In the end, I went with the option that involved no waiting for parts to arrive- I double-stacked some 32k chips that I had on hand. I did the same thing on my video board, and it worked swell there. They’re cheap, plentiful, and rip along at 12ns. Plenty fast for any science project that might come out of Blondihacks Labs.
I thought people might be interested in the process of making a RAM chip stack, so I snapped some photos.
So, with one chip eliminated, my design got a lot simpler, and I could knock out a PCB in a couple of hours.
So, shiny new board all built, basic tests all passed, insert it into Veronica, fire it up, aaaaaaaaand….. FAIL. That’s right, the new board had the same problem as the original board that started all this.
What. The. Hell.
You might think I just wasted a whole lot of effort (and in some sense I did), but honestly it’s all part of the debugging process that you have to go through sometimes. By doing all this, I was very very confident that everything on that board was right. Those variables were all eliminated. That left only one culprit, no matter how improbable it seemed- the connection to the backplane.

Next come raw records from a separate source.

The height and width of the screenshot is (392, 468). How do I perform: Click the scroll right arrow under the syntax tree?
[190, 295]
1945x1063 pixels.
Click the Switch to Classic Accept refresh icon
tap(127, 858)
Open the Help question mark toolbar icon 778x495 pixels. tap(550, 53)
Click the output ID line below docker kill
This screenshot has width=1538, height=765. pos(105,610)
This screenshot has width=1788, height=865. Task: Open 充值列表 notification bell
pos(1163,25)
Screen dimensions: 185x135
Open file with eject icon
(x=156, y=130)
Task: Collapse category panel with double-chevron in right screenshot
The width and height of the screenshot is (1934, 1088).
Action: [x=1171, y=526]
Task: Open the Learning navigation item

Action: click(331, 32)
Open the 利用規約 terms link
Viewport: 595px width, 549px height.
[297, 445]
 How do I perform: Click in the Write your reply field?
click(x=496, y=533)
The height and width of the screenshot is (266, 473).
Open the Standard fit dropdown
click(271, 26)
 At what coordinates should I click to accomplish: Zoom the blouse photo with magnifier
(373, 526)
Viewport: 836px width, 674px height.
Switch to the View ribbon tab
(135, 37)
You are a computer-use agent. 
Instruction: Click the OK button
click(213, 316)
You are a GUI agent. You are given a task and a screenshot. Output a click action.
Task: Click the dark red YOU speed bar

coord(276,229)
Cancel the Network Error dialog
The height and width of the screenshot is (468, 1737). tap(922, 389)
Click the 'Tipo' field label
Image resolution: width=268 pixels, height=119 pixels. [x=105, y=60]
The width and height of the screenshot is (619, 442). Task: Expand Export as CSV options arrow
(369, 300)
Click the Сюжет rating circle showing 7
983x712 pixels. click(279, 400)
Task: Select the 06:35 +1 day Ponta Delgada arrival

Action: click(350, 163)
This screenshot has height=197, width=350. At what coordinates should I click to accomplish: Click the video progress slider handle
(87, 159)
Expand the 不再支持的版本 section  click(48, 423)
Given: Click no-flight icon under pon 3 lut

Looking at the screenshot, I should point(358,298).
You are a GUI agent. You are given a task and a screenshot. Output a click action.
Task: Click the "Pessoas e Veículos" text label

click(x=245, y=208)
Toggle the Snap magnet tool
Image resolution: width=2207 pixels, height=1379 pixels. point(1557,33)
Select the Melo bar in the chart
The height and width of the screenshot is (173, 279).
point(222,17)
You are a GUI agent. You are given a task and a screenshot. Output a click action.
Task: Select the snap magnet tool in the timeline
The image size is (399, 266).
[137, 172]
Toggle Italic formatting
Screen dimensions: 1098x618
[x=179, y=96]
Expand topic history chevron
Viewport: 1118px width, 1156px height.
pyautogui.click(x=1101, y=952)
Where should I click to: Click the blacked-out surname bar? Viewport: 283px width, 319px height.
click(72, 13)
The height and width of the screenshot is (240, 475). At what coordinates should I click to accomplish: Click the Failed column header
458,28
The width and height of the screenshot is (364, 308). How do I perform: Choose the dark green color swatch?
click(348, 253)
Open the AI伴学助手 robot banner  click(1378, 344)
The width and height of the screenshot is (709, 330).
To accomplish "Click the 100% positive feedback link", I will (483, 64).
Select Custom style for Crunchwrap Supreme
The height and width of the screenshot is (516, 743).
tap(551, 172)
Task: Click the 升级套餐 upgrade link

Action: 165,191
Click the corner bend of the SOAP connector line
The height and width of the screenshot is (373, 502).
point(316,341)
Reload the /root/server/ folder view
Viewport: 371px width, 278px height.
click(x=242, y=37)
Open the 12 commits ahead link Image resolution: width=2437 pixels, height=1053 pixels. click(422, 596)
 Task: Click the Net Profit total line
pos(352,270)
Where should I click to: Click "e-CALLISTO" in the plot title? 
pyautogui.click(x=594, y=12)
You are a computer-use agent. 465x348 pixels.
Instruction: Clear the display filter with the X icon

Above is a photo of my new RAM board (left), held up along side my VGA board (right). Notice anything? There’s a very slight size error in the pins of the RAM board. This error accumulates over the length of the board. At the bottom, everything looks correct. However, by the time you get to the top, the pins are out of alignment by about 40% of their width. That’s enough that they don’t line up with the backplane connector pins- sometimes. Yes, if you’re careful, there’s enough tolerance that you can get all the pins to line up. That’s why the original RAM board was flaky- it depended how the board had been jostled and how it happened to line up with the connector that day.
This is a textbook example of how, in engineering, no assumption is sacred. I’ve etched probably a dozen Veronica boards with that same edge connector template, and have never had the slightest problem with it. It has been bulletproof. So bulletproof that in all this debugging, it never even occurred to me to question it.
Well what happened here? To put it simply, I moved. Yes, I moved to a new residence recently, which means I now do my printing at a different FedEx Office branch. This new FedEx’s printers have a slightly different scale than the old ones. Of course I checked that- I’m not nuts. I check every PCB mask I make by lining up chip sockets on the paper, to make sure the printer hasn’t scaled it at all. Well, it turns out that the scaling was small enough that it didn’t show over the length of a chip socket, but does show over the length of the entire PCB. Hence the result you see above.
Ultimately, I need to build this PCB a third time. However, I want to get on with other things, and if I’m careful, this board can be lined up such that it works (as long as you don’t touch it too much). For now, that’s what I’ll do, until I have the energy to rebuild it.
If you’re not living on the edge, you’re taking up too much space, am I right?